Um laudo pericial apontou que a provável causa da morte de Erika Silva Marques, de 25 anos, e da filha, Maria Gabrielly da Silva Fernandes, de apenas 6, pode ter sido envenenamento. Os corpos das duas foram encontrados na noite de terça-feira (25) em uma residência localizada na Rua Nossa Senhora da Penha, em Campos. Diferente da suspeita inicial de asfixia e overdose por remédios, exames preliminares nos corpos indicaram a presença de vestígios de veneno para matar ratos, também conhecido como “chumbinho”, nos corpos de mãe e filha.
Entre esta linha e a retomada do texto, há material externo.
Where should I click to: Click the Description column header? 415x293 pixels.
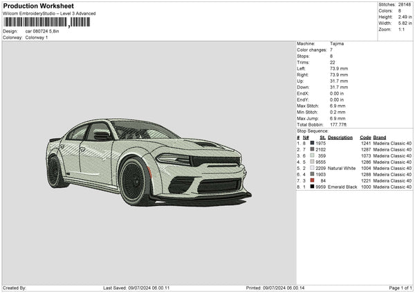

As duas foram encontradas abraçadas sobre a cama do imóvel. A polícia trabalha com a linha prioritária de que a mãe teria envenenado a criança e, em seguida, tirado a própria vida. No entanto, os investigadores enfatizam que nenhuma hipótese foi descartada e a apuração segue em andamento para esclarecer toda a dinâmica do ocorrido.
A localização dos corpos aconteceu após moradores da região estranharem o forte odor vindo do imóvel e acionarem as autoridades. Por conta do estado em que as vítimas foram encontradas, a equipe pericial levanta a possibilidade de que o falecimento tenha ocorrido dias antes da descoberta.
De acordo com depoimentos prestados por familiares, a jovem de 25 anos tinha histórico de depressão. Outros parentes e testemunhas devem ser ouvidos nos próximos dias por policiais da Delegacia do Centro.